Aim of the exercise: From the listing, collect all lines containing the word "accomplish".

Material to process:
-- -- --

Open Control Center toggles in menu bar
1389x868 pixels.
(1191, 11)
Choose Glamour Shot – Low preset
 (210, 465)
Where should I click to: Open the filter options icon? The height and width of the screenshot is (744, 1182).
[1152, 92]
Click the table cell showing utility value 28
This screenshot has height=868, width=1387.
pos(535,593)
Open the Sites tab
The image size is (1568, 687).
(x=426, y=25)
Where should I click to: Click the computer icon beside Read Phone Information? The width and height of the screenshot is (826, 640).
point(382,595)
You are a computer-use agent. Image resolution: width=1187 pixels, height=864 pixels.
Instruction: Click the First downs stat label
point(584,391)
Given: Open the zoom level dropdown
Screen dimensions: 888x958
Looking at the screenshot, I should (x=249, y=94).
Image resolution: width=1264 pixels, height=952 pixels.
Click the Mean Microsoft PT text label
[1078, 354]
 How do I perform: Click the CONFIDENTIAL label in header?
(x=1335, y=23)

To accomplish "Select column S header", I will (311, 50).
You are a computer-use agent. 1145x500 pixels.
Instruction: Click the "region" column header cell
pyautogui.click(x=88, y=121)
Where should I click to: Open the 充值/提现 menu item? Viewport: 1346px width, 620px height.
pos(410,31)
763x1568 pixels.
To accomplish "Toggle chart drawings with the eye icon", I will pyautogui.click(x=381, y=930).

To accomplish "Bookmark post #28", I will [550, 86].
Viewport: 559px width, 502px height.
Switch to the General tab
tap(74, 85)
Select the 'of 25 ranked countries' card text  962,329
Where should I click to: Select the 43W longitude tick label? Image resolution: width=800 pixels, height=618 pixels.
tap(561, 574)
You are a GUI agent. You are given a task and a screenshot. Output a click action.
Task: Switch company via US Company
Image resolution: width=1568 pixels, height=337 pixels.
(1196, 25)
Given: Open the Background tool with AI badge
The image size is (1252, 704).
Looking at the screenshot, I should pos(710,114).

-- -- --

Problem solution:
To accomplish "Select column S header", I will (311, 50).
To accomplish "Toggle chart drawings with the eye icon", I will pyautogui.click(x=381, y=930).
To accomplish "Bookmark post #28", I will [550, 86].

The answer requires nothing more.